--- Énoncé A ---
Indiquez si chacune des affirmations suivantes concorde avec l'extrait de décision ci-dessous, en répondant par oui ou non et en citant mot pour mot le passage qui tranche. (i) Le 31 mars 2005, le DCTI a considéré l'activité agricole comme un gain accessoire pour le recourant. (ii) Lors du transport sur place, huit boxes abritaient des chevaux. (iii) Le recourant cultivait du fourrage sur six hectares.

--- Source ---

+ + + + +

Il avait également démontré qu'il faisait l'élevage de chevaux. Cette activité exigeait une présence et une surveillance constantes, d'où la nécessité d'avoir un logement sur place et non à 500 ou 800 mètres des écuries comme c'était le cas lorsqu'il habitait au 38, route de Passeiry dans la maison appartenant à sa soeur. Le hangar agricole faisant l'objet de la requête en autorisation de transformation était totalement désaffecté et le changement d'affectation ne léserait aucun intérêt prépondérant de l'agriculture.

15. Le 31 mars 2005 le DCTI a souligné que M. Giuriani exerçait une activité à plein temps hors de son exploitation et qu'il était domicilié à moins d'un kilomètre du domaine agricole, en plaine et dans un canton pourvu d'un réseau routier suffisant. L'activité agricole représentait un gain accessoire pour le recourant. Le petit nombre de chevaux ne permettait pas d'établir l'existence d'un élevage équin d'une certaine importance. La parcelle était déjà pourvue d'un logement. Pour toutes ces raisons, il ne se justifiait pas d'autoriser la transformation, que ce soit sous l'angle du régime ordinaire ou du régime dérogatoire.

16. Lors de l'audience de comparution personnelle des parties du 11 mai 2005, M. Giuriani a précisé que la villa occupée par ses parents était trop petite pour loger deux familles. Leur logement devait être considéré comme le "Stöckli".

Une attestation de son directeur indiquait que durant les semaines où il enseignait, soit pendant 37,5 semaines par année, il consacrait 10,35 périodes de trois quarts d'heure à des cours donnés à l'école. Les périodes administratives, de 12,65 heures par semaine pouvaient être effectuées quand et où il voulait, ce qui lui permettait de travailler à domicile.

Son fils de 20 ans l'aidait à s'occuper des cultures. Sur les quelque six hectares labourés, il cultivait du blé, de l'orge, du maïs, du tournesol, de l'avoine et des petits pois selon un tournus. Sur les trois autres hectares, il cultivait du fourrage.

Il possédait quatre juments. Il montait pour ses loisirs mais aussi pour améliorer les performances de ses chevaux qu'il vendait. Seules les bêtes âgées étaient vendues pour la boucherie.

17. Le 31 août 2005, le juge délégué à l'instruction de la cause a procédé à un transport sur place en présence des parties. Il a été constaté que huit boxes abritaient des chevaux. En contrebas du mobilhome constitué de deux chambres et d'une cuisinette où logeaient le recourant, son épouse et leur fille se trouvait un container servant de chambre au fils du couple, et une autre écurie comportant quatre boxes. Deux juments poulinières et un cheval formaient l'élevage de M. Giuriani, les autres chevaux étant en pension. L'état de délabrement du hangar a pu être constaté. Le toit menaçait de s'écrouler, certaines tuiles étant tombées et plus rien n'y était entreposé.

+ + + + +

--- Énoncé B ---
Renvoyez à l'identique les lignes des entrées comprises entre celle qui contient « The width and » et celle qui contient « tap(31, 85) », bornes incluses, en omettant les images.

--- Données d'entrée ---
+ + + + +

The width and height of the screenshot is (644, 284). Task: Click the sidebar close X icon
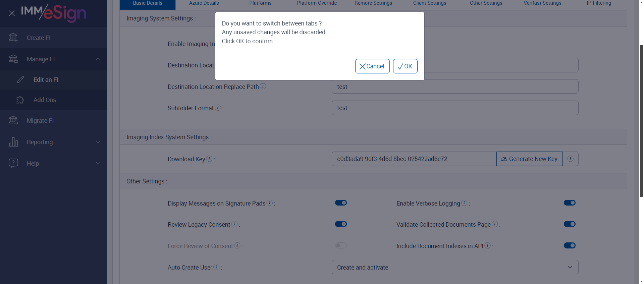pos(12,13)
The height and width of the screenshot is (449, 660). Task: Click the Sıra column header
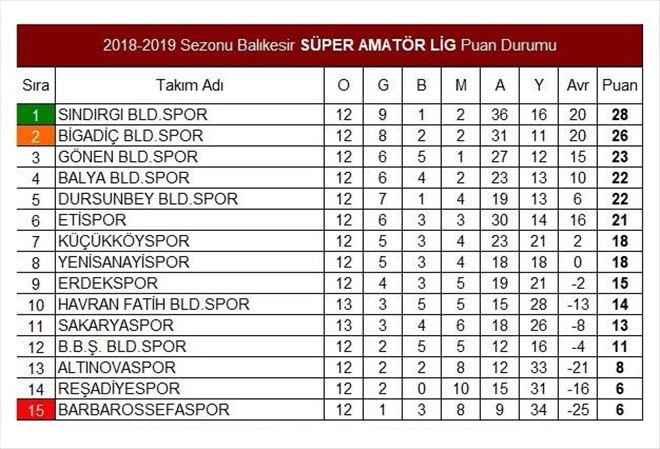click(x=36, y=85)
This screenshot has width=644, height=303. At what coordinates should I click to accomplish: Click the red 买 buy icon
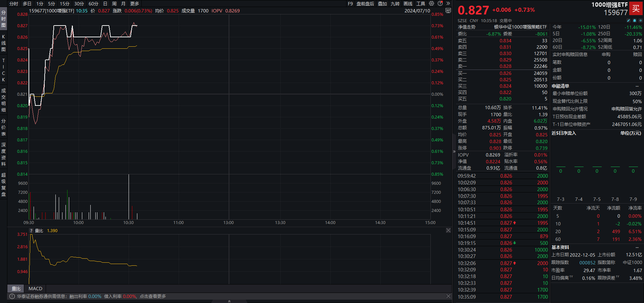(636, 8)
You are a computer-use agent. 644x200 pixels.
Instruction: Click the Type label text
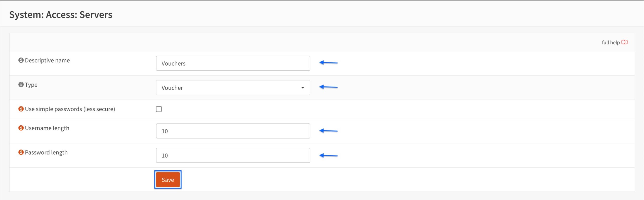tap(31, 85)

+ + + + +

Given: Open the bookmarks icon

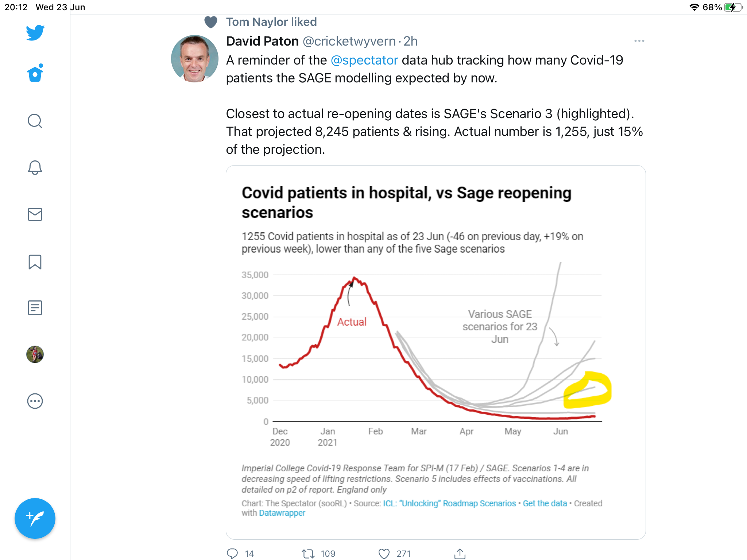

+ + + + +

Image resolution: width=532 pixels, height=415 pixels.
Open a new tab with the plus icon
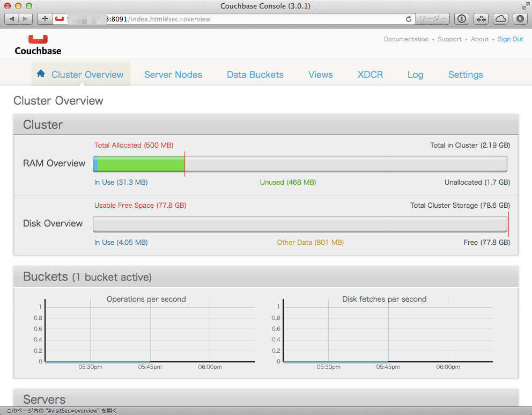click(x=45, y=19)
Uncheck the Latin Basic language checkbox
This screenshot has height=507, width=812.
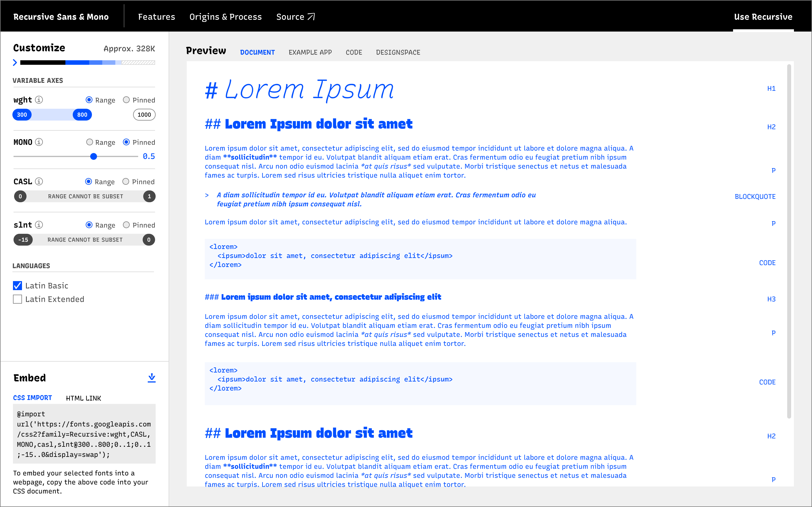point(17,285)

+ + + + +

--- Corrigé A ---
(i) Oui : « L'activité agricole représentait un gain accessoire pour le recourant. »
(ii) Oui : « Il a été constaté que huit boxes abritaient des chevaux. »
(iii) Non : « Sur les trois autres hectares, il cultivait du fourrage. »

--- Corrigé B ---
The width and height of the screenshot is (644, 284). Task: Click the sidebar close X icon
pos(12,13)
The height and width of the screenshot is (449, 660). Task: Click the Sıra column header
click(x=36, y=85)
This screenshot has width=644, height=303. At what coordinates should I click to accomplish: Click the red 买 buy icon
(636, 8)
You are a computer-use agent. 644x200 pixels.
Instruction: Click the Type label text
tap(31, 85)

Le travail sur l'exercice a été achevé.